== Segment start ==
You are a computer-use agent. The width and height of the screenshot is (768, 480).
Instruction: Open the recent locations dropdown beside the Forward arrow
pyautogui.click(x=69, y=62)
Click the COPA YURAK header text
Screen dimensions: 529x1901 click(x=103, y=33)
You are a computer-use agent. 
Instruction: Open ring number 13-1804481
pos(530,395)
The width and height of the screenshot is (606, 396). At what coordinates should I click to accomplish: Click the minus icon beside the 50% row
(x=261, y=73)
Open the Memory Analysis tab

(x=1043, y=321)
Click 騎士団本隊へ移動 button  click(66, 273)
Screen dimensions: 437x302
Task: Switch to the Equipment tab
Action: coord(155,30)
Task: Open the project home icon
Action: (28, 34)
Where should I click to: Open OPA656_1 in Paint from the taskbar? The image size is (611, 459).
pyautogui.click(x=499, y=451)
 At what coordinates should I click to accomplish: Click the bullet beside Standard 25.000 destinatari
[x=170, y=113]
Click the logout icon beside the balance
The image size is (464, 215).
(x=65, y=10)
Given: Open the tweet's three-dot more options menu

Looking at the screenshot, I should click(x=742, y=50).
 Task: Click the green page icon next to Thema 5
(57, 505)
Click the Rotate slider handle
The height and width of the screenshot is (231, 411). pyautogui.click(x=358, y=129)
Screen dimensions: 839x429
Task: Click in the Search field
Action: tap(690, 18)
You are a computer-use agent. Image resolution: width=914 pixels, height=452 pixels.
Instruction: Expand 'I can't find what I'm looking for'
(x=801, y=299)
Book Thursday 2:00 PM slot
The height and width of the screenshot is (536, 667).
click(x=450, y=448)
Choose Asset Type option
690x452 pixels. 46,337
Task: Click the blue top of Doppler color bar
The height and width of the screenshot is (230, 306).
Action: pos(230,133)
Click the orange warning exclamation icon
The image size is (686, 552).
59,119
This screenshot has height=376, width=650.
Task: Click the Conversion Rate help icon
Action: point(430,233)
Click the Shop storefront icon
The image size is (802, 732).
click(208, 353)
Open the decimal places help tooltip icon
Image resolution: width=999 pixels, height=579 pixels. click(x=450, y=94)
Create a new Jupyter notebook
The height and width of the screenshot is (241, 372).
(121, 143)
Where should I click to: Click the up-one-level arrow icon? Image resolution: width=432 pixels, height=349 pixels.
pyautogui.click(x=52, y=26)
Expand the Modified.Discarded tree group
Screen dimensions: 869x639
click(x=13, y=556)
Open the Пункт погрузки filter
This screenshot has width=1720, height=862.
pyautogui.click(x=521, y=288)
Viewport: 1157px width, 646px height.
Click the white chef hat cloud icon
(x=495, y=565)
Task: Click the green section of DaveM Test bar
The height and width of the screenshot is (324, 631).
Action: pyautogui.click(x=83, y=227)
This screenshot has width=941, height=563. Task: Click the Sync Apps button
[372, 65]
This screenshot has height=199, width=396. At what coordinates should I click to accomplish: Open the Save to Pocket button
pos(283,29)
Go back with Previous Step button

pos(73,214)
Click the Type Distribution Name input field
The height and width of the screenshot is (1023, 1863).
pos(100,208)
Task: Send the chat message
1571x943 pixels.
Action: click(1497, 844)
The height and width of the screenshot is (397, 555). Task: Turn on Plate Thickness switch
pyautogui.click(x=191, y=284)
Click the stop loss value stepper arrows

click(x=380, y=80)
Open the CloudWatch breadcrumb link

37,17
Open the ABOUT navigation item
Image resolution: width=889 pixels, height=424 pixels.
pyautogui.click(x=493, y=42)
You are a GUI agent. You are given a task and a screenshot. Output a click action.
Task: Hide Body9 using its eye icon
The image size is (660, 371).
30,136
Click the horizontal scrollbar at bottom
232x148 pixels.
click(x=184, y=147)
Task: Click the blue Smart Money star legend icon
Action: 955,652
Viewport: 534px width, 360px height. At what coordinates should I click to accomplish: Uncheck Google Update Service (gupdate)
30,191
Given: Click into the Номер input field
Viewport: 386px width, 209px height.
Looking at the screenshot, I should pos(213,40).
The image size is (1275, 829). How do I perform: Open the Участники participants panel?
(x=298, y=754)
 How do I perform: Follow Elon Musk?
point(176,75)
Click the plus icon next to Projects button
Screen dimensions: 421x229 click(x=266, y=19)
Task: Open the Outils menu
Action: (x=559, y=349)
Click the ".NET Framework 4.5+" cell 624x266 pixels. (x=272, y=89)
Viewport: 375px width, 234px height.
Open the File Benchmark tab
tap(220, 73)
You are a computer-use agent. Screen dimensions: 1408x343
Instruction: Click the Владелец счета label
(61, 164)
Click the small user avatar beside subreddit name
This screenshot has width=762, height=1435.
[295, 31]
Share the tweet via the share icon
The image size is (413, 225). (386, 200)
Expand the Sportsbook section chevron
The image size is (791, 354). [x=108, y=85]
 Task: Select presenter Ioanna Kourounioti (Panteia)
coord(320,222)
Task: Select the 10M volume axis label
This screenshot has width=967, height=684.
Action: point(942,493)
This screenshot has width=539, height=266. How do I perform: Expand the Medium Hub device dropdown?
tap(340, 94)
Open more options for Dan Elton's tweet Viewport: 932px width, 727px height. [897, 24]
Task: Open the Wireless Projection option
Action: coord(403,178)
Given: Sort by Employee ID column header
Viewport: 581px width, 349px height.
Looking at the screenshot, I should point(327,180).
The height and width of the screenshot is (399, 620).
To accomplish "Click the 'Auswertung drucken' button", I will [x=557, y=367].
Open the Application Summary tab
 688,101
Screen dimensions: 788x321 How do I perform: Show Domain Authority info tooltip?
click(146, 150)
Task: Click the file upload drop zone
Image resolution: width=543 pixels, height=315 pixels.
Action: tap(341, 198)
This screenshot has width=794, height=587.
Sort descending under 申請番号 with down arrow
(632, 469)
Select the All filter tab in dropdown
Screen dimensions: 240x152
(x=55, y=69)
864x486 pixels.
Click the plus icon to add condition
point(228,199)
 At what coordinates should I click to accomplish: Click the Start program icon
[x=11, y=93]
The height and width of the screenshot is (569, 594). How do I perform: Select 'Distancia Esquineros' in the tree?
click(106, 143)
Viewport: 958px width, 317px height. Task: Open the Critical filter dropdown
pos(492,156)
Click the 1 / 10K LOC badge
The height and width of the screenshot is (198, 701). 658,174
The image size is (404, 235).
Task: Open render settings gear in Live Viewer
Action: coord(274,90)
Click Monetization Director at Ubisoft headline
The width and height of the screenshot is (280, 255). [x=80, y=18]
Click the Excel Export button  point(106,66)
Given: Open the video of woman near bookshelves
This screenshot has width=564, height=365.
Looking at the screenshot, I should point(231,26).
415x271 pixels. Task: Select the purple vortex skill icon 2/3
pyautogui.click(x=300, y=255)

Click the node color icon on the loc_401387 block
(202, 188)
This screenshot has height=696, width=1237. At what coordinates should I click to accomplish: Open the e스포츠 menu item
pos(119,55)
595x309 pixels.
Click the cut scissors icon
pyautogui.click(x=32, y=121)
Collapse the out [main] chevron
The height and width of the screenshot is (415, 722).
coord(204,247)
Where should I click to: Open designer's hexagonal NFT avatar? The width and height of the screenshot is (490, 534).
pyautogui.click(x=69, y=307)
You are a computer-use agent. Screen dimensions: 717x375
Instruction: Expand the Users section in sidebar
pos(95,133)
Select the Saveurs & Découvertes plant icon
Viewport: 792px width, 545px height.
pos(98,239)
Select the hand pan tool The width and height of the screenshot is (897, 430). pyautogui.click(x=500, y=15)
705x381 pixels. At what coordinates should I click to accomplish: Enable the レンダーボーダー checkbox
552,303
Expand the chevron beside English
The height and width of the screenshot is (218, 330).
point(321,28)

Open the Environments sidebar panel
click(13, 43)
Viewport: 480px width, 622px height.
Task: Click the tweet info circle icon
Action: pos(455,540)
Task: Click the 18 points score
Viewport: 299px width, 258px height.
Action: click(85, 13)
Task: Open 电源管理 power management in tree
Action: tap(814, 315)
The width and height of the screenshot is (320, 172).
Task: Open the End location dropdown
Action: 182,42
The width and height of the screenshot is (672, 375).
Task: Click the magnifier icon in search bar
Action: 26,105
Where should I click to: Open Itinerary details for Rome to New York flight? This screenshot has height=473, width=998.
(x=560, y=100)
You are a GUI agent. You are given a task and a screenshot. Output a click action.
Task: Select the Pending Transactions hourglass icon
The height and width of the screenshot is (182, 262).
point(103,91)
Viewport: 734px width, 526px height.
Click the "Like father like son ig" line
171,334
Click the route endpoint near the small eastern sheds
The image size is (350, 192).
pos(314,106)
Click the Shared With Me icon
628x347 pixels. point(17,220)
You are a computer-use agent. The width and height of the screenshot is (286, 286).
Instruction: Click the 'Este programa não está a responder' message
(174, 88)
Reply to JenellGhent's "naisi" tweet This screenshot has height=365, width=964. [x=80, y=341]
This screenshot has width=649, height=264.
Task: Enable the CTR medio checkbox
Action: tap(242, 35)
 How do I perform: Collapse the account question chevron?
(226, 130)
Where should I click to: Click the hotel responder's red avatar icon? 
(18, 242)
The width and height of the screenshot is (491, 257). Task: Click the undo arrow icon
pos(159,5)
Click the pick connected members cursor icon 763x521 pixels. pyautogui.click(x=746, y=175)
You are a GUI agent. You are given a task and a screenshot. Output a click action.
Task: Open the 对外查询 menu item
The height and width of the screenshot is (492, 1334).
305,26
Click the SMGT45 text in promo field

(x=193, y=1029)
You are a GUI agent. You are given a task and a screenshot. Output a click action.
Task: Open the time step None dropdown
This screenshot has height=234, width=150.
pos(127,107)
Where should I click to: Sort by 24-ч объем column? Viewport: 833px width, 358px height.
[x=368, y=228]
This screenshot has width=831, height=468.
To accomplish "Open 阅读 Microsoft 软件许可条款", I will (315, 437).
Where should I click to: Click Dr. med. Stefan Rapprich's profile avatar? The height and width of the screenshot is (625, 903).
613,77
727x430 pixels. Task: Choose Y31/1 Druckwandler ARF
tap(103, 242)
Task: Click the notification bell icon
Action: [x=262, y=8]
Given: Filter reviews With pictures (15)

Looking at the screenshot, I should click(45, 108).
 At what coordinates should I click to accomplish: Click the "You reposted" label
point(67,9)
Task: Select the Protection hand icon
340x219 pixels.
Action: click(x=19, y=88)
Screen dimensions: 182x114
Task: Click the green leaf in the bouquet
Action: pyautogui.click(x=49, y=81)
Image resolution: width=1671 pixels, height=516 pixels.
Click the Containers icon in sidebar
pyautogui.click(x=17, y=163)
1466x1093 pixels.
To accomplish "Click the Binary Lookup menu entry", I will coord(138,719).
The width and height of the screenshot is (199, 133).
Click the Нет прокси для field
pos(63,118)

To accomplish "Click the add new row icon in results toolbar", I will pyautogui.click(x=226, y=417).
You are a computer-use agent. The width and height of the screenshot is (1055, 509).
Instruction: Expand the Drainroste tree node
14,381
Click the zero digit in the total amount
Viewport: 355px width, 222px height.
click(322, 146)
== Segment end ==
**Required action**
Print, without alteration, only the lines above between the one holding "Collapse the out [main] chevron" and the one holding "Expand the chevron beside English", inclusive.

**Expected output**
Collapse the out [main] chevron
The height and width of the screenshot is (415, 722).
coord(204,247)
Where should I click to: Open designer's hexagonal NFT avatar? The width and height of the screenshot is (490, 534).
pyautogui.click(x=69, y=307)
You are a computer-use agent. Screen dimensions: 717x375
Instruction: Expand the Users section in sidebar
pos(95,133)
Select the Saveurs & Découvertes plant icon
Viewport: 792px width, 545px height.
pos(98,239)
Select the hand pan tool The width and height of the screenshot is (897, 430). pyautogui.click(x=500, y=15)
705x381 pixels. At what coordinates should I click to accomplish: Enable the レンダーボーダー checkbox
552,303
Expand the chevron beside English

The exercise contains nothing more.